Ursprünglich stammt der Begriff aus der Literaturwissenschaft: Das Werk eines Dichters (künstlerisch Schaffenden) ist die Primärliteratur, die spätere wissenschaftliche Beschäftigung mit diesem Werk hingegen die Sekundärliteratur. So ist Goethes Faust. Eine Tragödie Primärliteratur, eine Abhandlung über den Faust (oder Charaktere, Motive usw. aus dem Faust) wird Sekundärliteratur genannt.

Beispiel:

  • Faust. Eine Tragödie. von 1808 ist Primärliteratur.
  • Später erscheinen Forschungen zu diesem Werk: Sekundärliteratur.
  • In Tertiärliteratur behandelt man die Sekundärliteratur, also beispielsweise die Faustforschung von 1870 bis 1918.
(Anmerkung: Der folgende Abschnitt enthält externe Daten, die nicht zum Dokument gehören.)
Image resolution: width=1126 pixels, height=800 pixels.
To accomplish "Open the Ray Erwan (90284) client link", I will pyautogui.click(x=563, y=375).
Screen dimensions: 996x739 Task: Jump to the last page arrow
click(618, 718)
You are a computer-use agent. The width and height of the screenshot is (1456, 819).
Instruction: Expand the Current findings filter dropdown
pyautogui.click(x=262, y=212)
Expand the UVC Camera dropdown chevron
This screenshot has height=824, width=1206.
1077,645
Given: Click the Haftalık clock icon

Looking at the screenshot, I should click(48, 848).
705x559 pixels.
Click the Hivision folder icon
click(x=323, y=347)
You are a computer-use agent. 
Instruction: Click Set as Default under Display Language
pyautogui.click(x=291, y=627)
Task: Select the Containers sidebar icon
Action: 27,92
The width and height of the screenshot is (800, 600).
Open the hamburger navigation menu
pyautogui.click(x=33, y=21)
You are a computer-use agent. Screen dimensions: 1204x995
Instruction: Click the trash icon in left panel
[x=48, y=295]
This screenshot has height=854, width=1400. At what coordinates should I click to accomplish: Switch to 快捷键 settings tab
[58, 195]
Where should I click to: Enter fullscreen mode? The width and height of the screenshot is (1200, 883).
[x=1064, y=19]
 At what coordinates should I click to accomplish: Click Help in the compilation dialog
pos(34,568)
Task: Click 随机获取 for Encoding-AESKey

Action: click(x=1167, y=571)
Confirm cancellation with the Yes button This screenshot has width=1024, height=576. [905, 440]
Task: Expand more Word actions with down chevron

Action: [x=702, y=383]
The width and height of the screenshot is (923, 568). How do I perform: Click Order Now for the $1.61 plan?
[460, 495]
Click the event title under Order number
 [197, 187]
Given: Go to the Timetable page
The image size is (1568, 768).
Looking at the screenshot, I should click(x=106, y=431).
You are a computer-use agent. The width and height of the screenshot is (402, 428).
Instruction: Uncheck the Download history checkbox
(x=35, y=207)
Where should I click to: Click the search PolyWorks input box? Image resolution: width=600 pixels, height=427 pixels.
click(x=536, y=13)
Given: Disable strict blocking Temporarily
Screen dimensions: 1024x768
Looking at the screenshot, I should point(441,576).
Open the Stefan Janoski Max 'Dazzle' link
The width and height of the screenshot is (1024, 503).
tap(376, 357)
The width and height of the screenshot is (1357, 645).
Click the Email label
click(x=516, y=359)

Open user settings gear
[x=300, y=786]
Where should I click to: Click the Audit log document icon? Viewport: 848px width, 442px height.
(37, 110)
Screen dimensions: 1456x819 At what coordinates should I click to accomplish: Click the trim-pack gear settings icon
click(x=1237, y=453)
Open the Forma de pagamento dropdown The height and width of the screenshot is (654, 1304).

In den einzelnen Fächern, die das Begriffspaar primär - sekundär verwenden, geht es immer um die Informationsquelle, von der die übrigen Überlegungen abgeleitet wird:

Für die Wissenschaftsgeschichte ist folgerichtig die Sekundärliteratur vergangener Zeiten als Quelle verwendbar. Beispiel: Das Werk eines berühmten Wissenschaftlers des 19. Jahrhunderts kann zu einer Quelle für den heutigen Historiker werden, der sich mit jenem berühmten Wissenschaftler beschäftigt.

In der Geschichtswissenschaft ist von der Sekundärliteratur die Sekundärquelle zu unterscheiden: Letztere bezeichnet eine Quelle, die darüber informiert, was in einer Primärquelle zu finden gewesen wäre. Beispiel: Ein Gerichtsprotokoll zitiert aus einem Brief, der dem Gericht vorgelegen hat. Der Brief ist die Primärquelle, das Protokoll die Sekundärquelle, die bedeutend wird, wenn der Brief selbst mittlerweile verloren gegangen ist.

Literatur

  • Gero von Wilpert: Sachwörterbuch der Literatur, 7. Auflage, Kröner. Stuttgart, 1989, Stichwort "Sekundärliteratur".